City Council Cracks Down on Big Greenhouse Gas Polluters, Finally

New York City is finally going after its worst greenhouse-gas emitters: big buildings.

In legislation approved by an overwhelming majority of the city council on Thursday, owners of building over 25,000 square feet will be required to meet increasingly-stringent emissions targets that will be phased in beginning 2024.

The bill has been touted by its proponents as the most comprehensive policy fighting building emissions of any city in the world. “We are on the precipice of climate disaster, and New York City is acting.
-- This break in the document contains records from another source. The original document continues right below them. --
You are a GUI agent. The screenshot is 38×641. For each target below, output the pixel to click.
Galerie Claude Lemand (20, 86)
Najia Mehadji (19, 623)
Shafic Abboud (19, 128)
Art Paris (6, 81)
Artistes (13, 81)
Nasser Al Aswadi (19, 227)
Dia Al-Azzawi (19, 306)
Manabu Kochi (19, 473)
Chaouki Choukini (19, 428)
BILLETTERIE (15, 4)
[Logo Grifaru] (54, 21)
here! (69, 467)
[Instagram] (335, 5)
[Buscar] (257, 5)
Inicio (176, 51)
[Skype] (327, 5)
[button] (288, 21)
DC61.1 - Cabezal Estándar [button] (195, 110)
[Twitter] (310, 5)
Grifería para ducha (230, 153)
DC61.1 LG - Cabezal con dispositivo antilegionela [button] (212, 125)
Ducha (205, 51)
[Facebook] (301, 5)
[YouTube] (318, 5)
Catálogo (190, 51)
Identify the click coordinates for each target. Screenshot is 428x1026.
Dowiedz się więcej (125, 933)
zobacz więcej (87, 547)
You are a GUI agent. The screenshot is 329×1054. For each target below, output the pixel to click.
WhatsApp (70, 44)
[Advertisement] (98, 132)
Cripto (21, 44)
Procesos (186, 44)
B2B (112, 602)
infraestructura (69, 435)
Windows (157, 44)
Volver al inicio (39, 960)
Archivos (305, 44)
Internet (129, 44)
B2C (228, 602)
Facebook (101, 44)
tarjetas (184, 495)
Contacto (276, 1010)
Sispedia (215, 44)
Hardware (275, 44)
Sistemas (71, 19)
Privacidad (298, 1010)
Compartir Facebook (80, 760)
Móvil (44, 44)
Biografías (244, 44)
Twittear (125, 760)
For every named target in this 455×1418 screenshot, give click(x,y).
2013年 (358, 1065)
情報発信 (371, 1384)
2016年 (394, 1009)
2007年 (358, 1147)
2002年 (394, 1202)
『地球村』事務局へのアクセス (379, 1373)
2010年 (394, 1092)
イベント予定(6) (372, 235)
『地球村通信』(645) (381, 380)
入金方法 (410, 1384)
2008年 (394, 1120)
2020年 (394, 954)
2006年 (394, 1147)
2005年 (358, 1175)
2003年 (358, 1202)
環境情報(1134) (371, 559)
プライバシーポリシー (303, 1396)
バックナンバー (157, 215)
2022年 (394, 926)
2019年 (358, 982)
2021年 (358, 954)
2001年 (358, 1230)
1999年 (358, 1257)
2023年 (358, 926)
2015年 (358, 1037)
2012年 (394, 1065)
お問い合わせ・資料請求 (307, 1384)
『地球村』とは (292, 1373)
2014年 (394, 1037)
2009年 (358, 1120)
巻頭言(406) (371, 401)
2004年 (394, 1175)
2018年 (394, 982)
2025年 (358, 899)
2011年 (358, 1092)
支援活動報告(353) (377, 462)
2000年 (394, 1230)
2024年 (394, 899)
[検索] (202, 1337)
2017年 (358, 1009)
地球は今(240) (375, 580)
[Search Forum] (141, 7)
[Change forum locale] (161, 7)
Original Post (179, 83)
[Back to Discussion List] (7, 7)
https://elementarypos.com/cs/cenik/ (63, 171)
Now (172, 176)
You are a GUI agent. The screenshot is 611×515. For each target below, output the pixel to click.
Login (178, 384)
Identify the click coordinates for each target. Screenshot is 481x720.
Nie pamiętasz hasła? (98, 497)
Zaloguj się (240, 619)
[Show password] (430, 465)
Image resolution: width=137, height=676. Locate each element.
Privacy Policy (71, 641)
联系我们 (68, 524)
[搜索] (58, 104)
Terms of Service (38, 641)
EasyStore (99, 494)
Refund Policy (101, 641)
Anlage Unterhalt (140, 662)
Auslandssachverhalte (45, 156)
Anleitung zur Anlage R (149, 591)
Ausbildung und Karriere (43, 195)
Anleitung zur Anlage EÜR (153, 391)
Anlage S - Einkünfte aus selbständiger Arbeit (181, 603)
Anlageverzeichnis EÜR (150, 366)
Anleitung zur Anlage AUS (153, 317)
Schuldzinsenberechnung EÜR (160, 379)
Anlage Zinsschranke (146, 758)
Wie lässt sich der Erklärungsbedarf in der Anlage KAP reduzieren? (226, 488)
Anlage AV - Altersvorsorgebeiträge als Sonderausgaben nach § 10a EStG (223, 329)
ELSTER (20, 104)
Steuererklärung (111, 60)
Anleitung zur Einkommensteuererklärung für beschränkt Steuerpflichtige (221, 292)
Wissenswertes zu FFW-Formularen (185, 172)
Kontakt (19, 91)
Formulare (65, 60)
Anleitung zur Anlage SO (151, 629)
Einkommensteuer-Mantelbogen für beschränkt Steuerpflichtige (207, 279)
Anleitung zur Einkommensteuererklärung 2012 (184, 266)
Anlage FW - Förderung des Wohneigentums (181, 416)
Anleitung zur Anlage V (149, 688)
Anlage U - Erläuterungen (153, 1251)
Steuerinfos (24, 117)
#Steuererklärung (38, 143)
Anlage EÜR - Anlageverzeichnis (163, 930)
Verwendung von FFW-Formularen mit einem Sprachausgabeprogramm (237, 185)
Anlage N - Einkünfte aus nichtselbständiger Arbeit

I hope other cities follow suit,” said Speaker Corey Johnson on Twitter.

Buildings accounted for two-thirds of New York City’s total emissions in 2016, according to the most recent data released by the Mayor’s Office of Sustainability. Mark Chambers, the office’s director, said the bill would reduce large buildings’ greenhouse gas emissions 80 percent by 2050, in testimony to the city council in support of an early version of the bill.

The legislation is a major victory for Mayor Bill de Blasio, who has made climate change a core issue during his administration and is rumored to be mulling a presidential run in 2020.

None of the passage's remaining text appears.